Embanked enclosure, Corralara, Co. Roscommon
Co. Roscommon |
Ringforts
In a field in County Roscommon, a near-perfect circle of earth sits quietly on a south-east-facing slope, its outline still legible after what is likely more than a thousand years.
The structure is not a fort in any dramatic sense, but an embanked enclosure, a type of earthwork defined by a raised ring of soil and a surrounding fosse, the fosse being a shallow ditch that would have reinforced the boundary by providing material for the bank and making approach more deliberate. What gives this particular example an understated strangeness is its completeness: the entrance gap through the outer bank, the causeway crossing the fosse at the south-east, and the layered arrangement of inner bank, ditch, and outer bank are all still readable on the ground.
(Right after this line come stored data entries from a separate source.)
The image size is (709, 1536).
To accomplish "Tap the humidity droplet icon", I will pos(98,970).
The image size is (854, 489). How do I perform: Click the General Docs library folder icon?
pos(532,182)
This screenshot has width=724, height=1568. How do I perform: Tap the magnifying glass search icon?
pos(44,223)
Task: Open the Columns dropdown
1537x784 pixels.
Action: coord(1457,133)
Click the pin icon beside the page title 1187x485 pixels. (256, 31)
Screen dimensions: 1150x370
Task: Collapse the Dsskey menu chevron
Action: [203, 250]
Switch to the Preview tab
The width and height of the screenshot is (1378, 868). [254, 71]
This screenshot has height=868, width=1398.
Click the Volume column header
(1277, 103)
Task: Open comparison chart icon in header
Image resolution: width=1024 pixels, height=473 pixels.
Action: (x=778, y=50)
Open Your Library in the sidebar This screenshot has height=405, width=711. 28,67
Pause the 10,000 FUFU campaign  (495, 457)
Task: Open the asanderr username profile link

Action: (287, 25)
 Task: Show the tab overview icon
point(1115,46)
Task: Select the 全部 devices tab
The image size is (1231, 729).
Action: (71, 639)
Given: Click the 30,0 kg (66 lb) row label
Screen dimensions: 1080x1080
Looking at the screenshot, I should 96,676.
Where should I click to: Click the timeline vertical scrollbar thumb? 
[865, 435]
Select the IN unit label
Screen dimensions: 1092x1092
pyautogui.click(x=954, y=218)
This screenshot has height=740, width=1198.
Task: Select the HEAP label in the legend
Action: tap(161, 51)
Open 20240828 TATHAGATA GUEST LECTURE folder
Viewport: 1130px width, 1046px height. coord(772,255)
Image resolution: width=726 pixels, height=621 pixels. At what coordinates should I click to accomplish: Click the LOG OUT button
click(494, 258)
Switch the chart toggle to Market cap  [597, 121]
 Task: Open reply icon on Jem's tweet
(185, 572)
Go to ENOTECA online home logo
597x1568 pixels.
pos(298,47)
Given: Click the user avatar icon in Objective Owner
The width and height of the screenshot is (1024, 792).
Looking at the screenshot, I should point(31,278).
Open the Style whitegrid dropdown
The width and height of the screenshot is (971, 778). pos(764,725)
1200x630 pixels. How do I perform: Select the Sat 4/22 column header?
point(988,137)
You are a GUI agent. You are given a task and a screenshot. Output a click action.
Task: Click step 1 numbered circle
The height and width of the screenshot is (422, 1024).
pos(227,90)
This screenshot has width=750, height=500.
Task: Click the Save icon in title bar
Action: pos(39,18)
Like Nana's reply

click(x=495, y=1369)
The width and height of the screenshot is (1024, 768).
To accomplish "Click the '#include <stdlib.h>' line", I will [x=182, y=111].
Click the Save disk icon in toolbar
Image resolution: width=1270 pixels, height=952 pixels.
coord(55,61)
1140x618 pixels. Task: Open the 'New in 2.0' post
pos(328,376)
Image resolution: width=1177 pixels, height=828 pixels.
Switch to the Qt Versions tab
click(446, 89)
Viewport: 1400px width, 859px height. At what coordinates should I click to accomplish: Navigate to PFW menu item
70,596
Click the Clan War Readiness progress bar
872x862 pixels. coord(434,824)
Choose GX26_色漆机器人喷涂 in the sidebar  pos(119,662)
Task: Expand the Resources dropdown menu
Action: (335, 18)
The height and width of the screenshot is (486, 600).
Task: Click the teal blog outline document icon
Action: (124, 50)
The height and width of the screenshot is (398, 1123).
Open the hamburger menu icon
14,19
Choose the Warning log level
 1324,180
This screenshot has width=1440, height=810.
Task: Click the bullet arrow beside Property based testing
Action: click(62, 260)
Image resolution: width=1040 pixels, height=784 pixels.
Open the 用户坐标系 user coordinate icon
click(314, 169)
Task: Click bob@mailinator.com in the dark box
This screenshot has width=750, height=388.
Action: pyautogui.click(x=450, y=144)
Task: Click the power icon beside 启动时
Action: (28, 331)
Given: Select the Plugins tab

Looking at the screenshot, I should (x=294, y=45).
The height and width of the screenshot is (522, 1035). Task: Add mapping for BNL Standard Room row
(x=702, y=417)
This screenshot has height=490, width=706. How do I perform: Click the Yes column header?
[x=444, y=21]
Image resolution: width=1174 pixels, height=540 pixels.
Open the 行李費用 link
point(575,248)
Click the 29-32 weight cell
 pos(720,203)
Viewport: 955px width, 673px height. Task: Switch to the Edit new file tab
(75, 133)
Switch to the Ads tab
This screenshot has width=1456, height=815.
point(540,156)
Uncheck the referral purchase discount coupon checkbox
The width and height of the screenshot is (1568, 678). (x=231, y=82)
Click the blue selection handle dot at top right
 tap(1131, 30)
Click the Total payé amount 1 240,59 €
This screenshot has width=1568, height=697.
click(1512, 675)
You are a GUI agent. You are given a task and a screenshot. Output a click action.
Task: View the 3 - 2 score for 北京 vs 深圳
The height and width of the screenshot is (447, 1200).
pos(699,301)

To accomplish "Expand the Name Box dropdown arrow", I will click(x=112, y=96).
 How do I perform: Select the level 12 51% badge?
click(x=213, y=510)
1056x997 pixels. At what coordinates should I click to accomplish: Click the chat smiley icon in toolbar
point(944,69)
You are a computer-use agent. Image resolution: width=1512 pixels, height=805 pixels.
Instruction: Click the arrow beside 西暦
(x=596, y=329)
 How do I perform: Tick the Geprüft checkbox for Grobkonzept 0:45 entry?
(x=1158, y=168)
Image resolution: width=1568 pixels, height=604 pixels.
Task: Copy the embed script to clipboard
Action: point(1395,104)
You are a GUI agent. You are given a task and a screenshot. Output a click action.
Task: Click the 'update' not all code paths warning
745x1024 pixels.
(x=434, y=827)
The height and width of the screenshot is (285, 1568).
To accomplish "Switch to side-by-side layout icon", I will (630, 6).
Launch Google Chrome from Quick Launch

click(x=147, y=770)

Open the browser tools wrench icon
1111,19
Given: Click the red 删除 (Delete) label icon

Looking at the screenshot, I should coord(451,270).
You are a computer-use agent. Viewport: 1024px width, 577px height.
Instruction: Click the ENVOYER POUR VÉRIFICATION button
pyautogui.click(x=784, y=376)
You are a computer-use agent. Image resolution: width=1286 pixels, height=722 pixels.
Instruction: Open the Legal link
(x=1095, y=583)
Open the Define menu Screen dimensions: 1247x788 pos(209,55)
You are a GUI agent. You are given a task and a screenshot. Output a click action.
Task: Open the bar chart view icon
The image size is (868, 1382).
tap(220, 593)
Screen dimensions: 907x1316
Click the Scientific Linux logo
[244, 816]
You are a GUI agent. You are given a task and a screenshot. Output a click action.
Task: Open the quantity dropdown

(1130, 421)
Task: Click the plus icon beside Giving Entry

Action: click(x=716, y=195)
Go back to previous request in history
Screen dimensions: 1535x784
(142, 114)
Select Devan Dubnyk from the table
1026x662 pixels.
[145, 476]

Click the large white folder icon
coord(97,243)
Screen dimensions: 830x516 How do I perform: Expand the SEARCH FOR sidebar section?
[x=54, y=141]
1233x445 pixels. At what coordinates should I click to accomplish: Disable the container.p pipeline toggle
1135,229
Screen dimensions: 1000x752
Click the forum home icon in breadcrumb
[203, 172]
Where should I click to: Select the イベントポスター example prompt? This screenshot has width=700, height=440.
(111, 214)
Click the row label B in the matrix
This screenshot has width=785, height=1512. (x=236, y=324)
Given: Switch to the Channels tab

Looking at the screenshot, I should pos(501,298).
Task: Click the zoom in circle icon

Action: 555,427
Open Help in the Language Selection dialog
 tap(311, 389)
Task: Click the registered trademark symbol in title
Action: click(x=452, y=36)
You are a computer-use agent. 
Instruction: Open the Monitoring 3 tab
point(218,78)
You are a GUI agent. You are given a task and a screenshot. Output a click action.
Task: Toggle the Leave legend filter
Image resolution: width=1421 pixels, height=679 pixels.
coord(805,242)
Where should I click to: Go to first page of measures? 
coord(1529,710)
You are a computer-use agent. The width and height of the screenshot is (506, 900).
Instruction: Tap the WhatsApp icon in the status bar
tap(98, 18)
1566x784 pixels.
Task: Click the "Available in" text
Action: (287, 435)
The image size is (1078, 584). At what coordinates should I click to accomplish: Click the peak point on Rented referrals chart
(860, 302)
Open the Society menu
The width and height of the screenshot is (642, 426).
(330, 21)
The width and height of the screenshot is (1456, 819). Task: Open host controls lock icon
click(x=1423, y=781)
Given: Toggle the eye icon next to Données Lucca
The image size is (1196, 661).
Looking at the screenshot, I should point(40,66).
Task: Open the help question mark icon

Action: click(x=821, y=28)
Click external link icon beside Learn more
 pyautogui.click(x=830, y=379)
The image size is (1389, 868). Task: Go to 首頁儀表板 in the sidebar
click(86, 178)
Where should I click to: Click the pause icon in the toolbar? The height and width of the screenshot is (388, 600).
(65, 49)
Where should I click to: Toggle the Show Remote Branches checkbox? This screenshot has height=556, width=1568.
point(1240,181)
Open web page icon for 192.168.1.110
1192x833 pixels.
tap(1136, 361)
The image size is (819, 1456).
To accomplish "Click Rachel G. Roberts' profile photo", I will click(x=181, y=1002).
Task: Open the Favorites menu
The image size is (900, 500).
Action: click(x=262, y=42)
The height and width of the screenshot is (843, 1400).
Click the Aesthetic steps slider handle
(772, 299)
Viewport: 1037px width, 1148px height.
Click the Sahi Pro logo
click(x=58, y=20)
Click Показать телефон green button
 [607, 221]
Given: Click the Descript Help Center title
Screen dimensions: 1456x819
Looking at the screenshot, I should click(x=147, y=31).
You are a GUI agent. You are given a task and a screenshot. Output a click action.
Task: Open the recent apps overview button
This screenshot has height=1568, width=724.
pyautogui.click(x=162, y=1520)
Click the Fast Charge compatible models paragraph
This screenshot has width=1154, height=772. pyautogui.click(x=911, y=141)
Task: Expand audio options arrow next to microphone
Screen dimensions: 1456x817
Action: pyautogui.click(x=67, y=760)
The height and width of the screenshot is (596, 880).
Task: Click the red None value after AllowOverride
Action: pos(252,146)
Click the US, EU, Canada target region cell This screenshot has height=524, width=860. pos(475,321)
The enclosure measures roughly 33.5 metres east to west and 32 metres north to south, making it a substantial circular space. The earthen bank varies considerably in height depending on where you measure it, rising to around two metres on the western side where it is most pronounced, while the outer fosse is shallower, between 0.2 and 0.6 metres deep. A section of external bank to the north-east has been absorbed into a later field boundary, which is a common fate for prehistoric earthworks across Ireland, the farming landscape quietly cannibalising older structures over centuries. Immediately to the west sits a rath, a ringfort of the kind widely associated with early medieval settlement and farming in Ireland, and roughly 130 metres to the east-south-east there is a possible standing stone, suggesting that this corner of Corralara held significance across more than one period.